It start last monday 10.40 am when a user notified me that scampoint was down. We did the usual checks, but it was the first time we encountered the symptom - scampoint admin account was locked out, and irregularly, sometimes 30 seconds, 1 minute, 5 minutes, 10 minutes, 30 minute, finally stopping at 2 pm. 5 pm it started, locked out a few times and stopped at 6 pm. For the whole day we were checking the various logs, and well... nobody could identify the problem. The application administrator, server administrators, application support vendor. The source IP locking the account was the scampoint server itself.
Tuesday was peaceful. We did a reboot of the servers just to make sure. The server administrator was telling me that the application administrator doesn't even know how to troubleshoot the problem. I told him, administrators are like operators, and if they can do troubleshooting then they are better than others, like himself, he is an server administrator, but he helps us troubleshoot our scampoint issues sometimes. So that was a psychological nudge that I was passing problems to him.
After spending 2 days thinking, I asked these guys what they thought of my speculation, that it's a human triggered action, because it only happened during office hours, has irregular occurrence, and anybody who tries to log in with our user name will lock us out with the wrong password, which is so easy to find out because our admin account name appears all the over place, if you know how to look. What I could think of was just typing a wrong password for a particular user name will lock the user out. Everybody was still clueless, so I escalated to their infra manager, i.e. my infra guy, to ask him for ideas. He told me that he was impossible to prevent an account from getting locked out.
I went back to the administrators to tell them that we will be on our own so I asked the server administrator whether he could write us a script to automatically check our account every minute and unlock it if it is locked, and then send an email notification. His incentive was to feel satisfied that he has contributed to improving the productivity of the team, have lunch in peace, and not having to take turns to monitor whether the account got locked, else we will all have to write an incident report because the intranet is down when everybody is out for lunch. He was helpful enough to agree, and that took some stress out of our plates. My agreement with him was that it's just to help us save time to solve other issues until we can think of something for this issue. Today we had about 10 burning scampoint issues on hand. One of those days where it feels like I am defusing a time bomb, and I cannot make any mistake. The scampoint administrator is already quite stressed out and tickets are piling up.

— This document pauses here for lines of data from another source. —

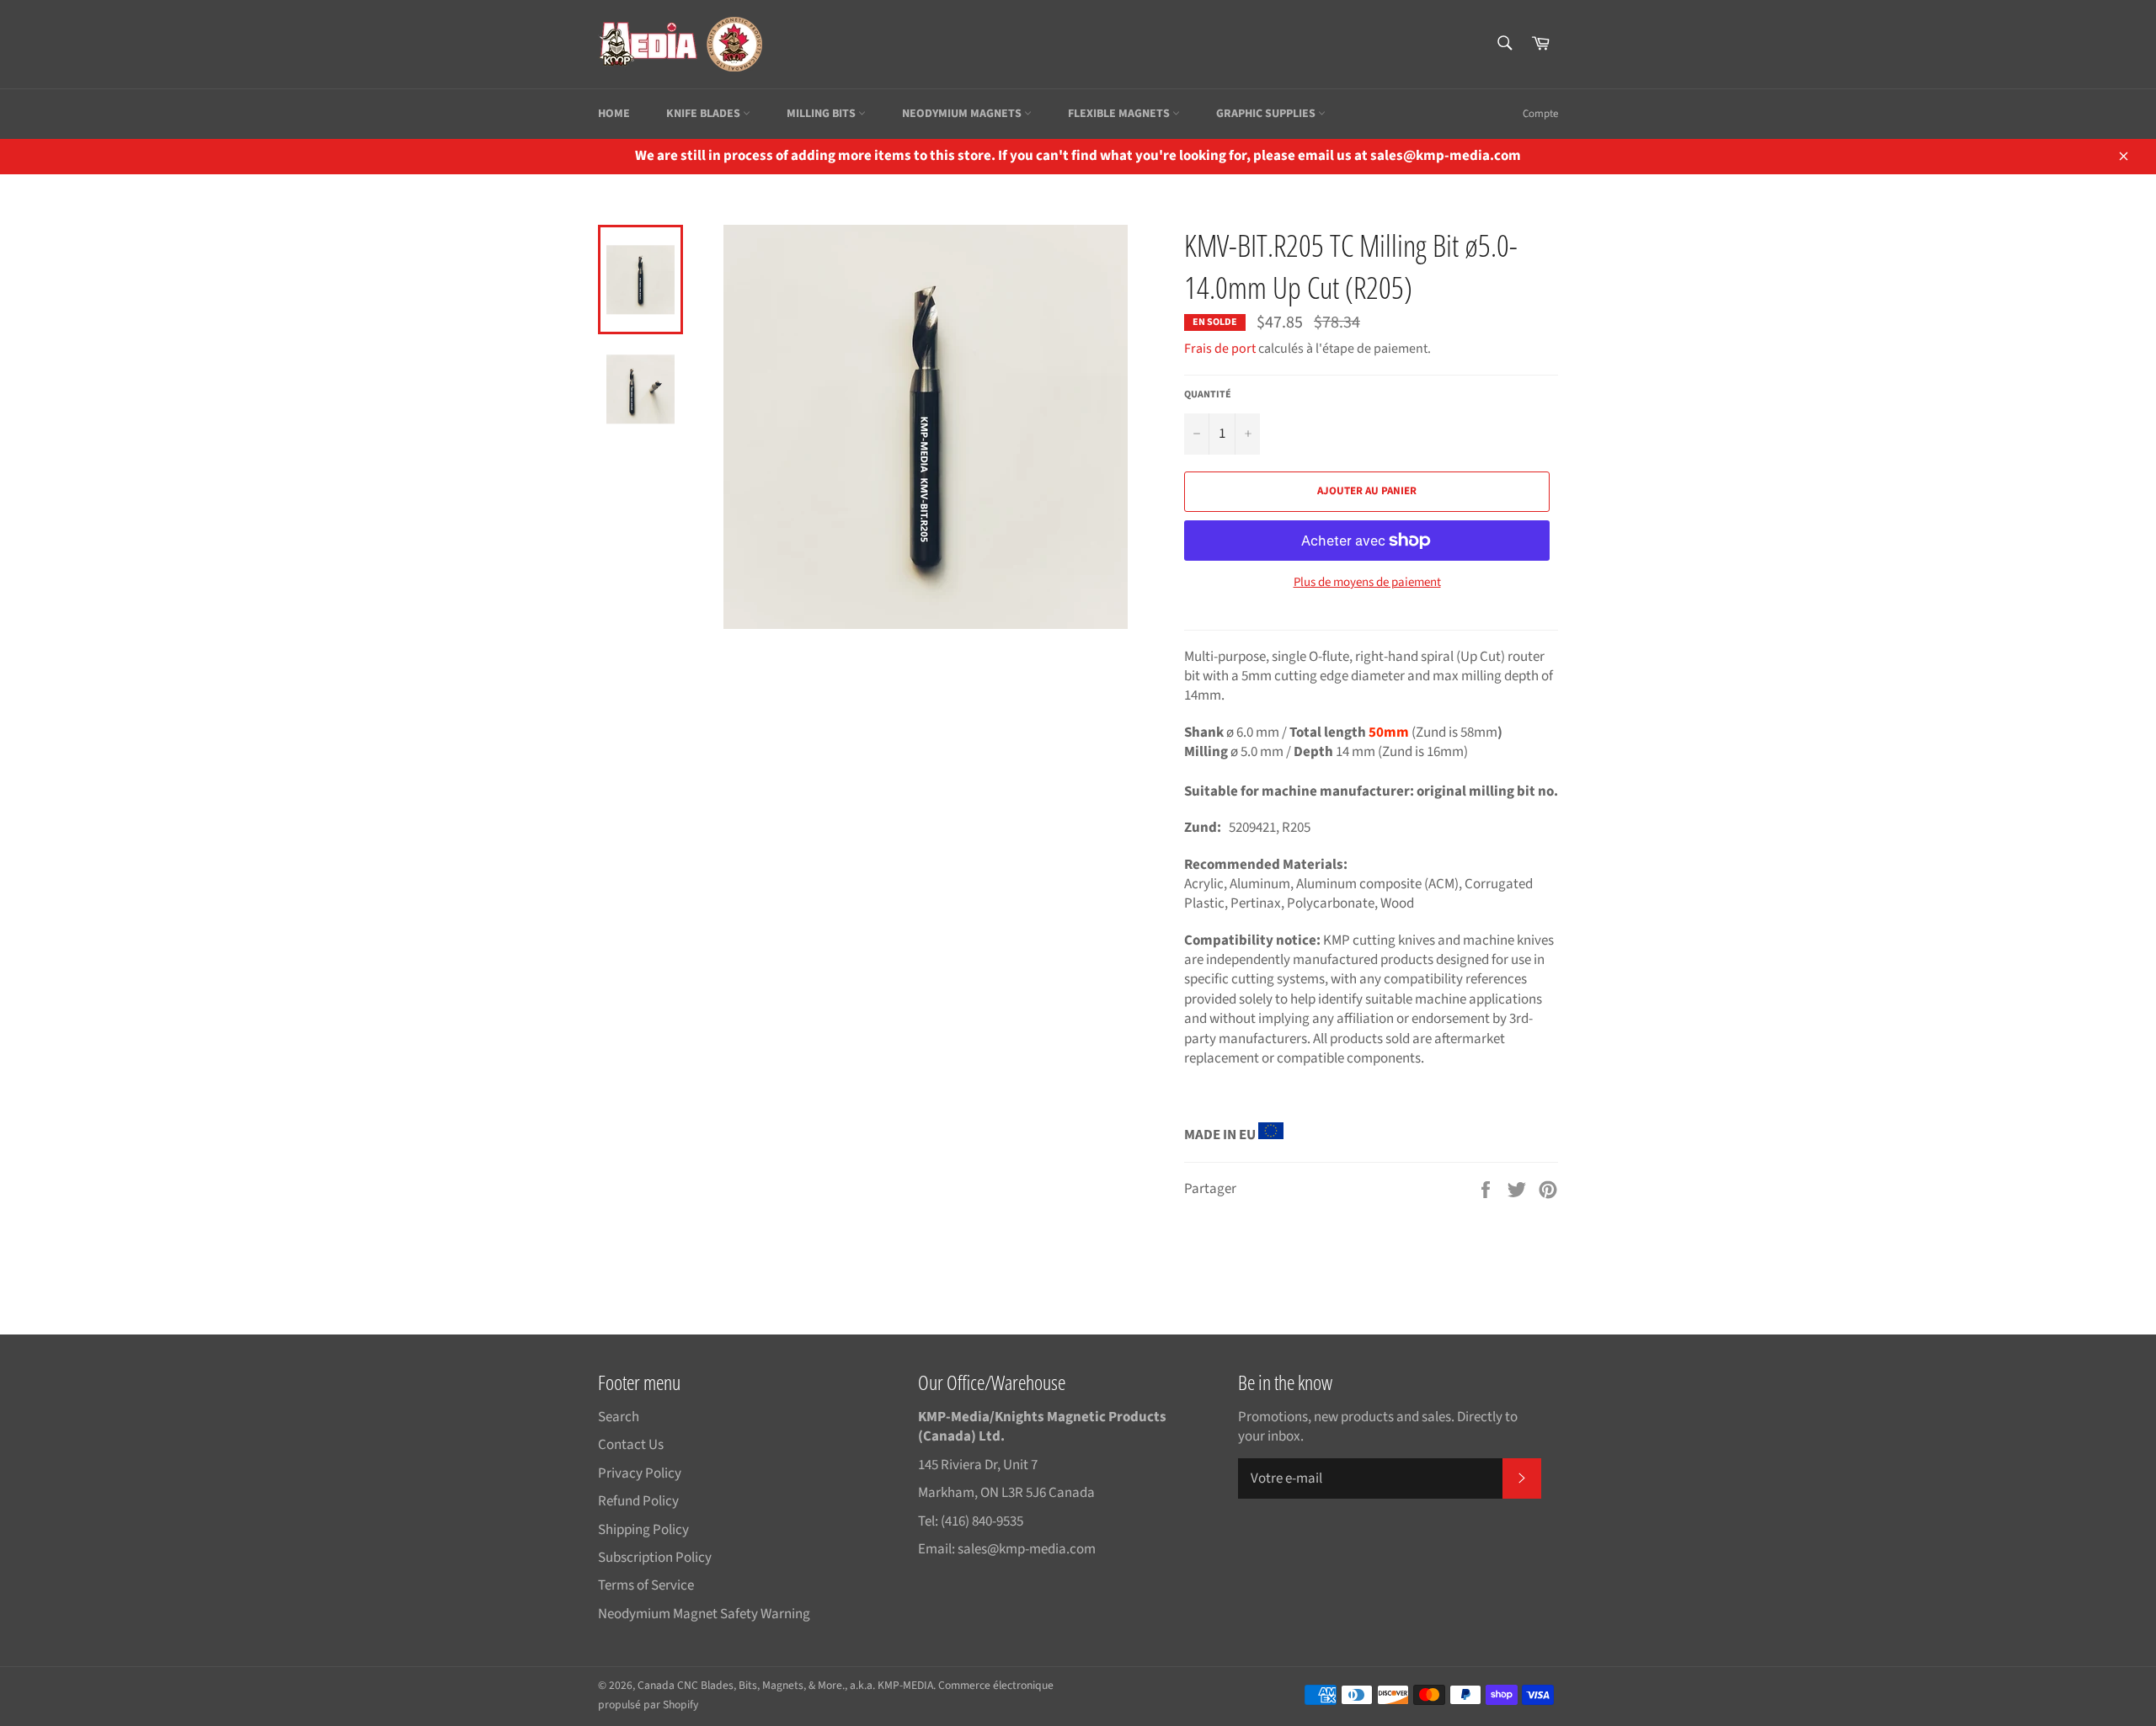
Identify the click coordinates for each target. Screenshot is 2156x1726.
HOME (614, 113)
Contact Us (631, 1445)
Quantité (1207, 395)
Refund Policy (638, 1501)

Luckily for today, the account locking happened 3 times between 10.10 and 11 am, and for the rest of the day it was fine. I was trying to reproduce the problem, but couldn't, this is just self-affirmation I won't pass as a hacker. Thanks to the guy who told me it's impossible to prevent the account from getting locked out, I turned to my friends, and one of them suggested that I lock down the account. I was so glad that he had been thinking about it for 2 days too! So we will try that tomorrow and if it works, we may never know what caused it, and it may be a pity not to know the answer to the mystery.